Honestly, it makes Red Dawn look like Citizen Kane--and that's saying something (and Red Dawn was enjoyable)...

Good updates, @gap80, and welcome back...
 
gap80 said:
GROENING: Because they started out as placeholder names. Maggie the student from Mars, Patty the Robot, Bart the troublemaking wiseass, Earth President-in-exile Marjorie Wiggum, all temporary names that became permanent. The only one that really were apt were Markey M. “Key” Martin, time-traveling main character named after my brothers, and Homer Simpson, the overly-enthusiastic, patriotic, high-cultured, art-loving Mayor of New New York who was named after my dad. Their personalities matched the people they were named after. Simpson, a former newspaper tycoon and philanthropist often used as a serious straight man, has a personality and even, kind of, an appearance based almost entirely on my father.
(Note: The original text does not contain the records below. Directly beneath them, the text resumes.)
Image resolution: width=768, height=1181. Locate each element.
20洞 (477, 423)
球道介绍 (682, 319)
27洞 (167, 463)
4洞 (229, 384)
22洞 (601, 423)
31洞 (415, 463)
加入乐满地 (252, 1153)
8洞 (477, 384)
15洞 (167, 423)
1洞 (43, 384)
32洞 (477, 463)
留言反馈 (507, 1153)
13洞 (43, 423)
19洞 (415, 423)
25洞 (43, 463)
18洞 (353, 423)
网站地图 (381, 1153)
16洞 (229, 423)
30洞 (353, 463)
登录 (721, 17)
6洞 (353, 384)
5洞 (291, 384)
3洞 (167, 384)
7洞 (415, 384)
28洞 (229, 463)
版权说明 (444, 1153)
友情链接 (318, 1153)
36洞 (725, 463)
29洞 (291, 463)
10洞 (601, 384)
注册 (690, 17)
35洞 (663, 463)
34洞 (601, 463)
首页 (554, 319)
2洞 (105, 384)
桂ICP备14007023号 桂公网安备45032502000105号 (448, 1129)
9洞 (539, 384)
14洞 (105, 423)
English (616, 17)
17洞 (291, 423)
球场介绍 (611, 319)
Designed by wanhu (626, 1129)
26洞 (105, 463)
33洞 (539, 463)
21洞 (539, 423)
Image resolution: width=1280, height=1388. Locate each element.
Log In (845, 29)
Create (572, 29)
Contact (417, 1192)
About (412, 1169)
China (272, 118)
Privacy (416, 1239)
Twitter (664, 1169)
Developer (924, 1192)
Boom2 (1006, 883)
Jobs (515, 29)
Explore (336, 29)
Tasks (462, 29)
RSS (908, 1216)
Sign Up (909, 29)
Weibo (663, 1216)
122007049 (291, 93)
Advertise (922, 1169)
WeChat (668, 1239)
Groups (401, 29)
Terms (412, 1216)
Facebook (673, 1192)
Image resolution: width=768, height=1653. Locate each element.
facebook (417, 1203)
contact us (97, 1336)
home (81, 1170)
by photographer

Harry Shearer dos a great job voicing him.

  1. I'm guessing that the names in this quote are the "canon" ones and the names under the concept art were ones that were replaced.
  2. I do like using the name "Homer Simpson" with Principal Skinner's OTL design since I've seen a pic of Groening's father that resembles Skinner more than OTL Homer.
  3. My idea of exiled Earth President Marjorie Wiggum is that she's a mix of Marge Simpson, Leela, and Zapp Brannigan. She's a former leader who can be a badass but can let her ego get the better of her.
  4. Is Maggie the TTL version of Amy?
  5. Personally I feel like something along the lines of Dot Matrix from Spaceballs works for Patty. Especially with Bart being the resident Ne'er-do-well of the crew.